The Center-West became an agricultural powerhouse when Brazilian agronomists, centered at Embrapa, a federally-funded R&D facility, developed a method to correct the highly-acid soil underneath Brazil's vast savannas, called the Cerrado. An influx of small farmers built the economic bases of the vast soy economy, so large that it straddles the Brazilian border and spills over into Bolivia and Paraguay, forming the so-called "Republic of Soy".

As the soy industry consolidated throughout the 1980s, a few Brazilian groups emerged at the head of the pack. After the Brazilian economy opened up in the early 1990s, these groups teamed up with large foreign agricultural concerns, sparking fears associated with overdevelopment and prompting a litany of protests, litigation, and judicial action in remote corners of the country.
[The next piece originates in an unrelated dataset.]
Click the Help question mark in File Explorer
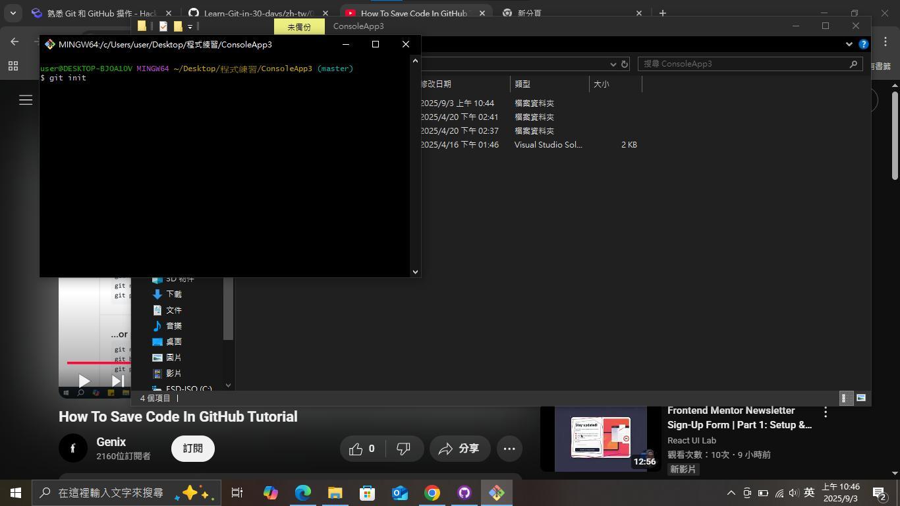The image size is (900, 506). (864, 44)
Many lessons can be learned from the recent development of the soy industry, chief among them the necessity to adopt strict corporate governance and environmental standards to enhance the capacity of the industry for growth. As the pace of consolidation picks up in the sugar and ethanol sector, getting companies in the much more visible Center-South to adopt such codes is a prerequisite for a successful expansion.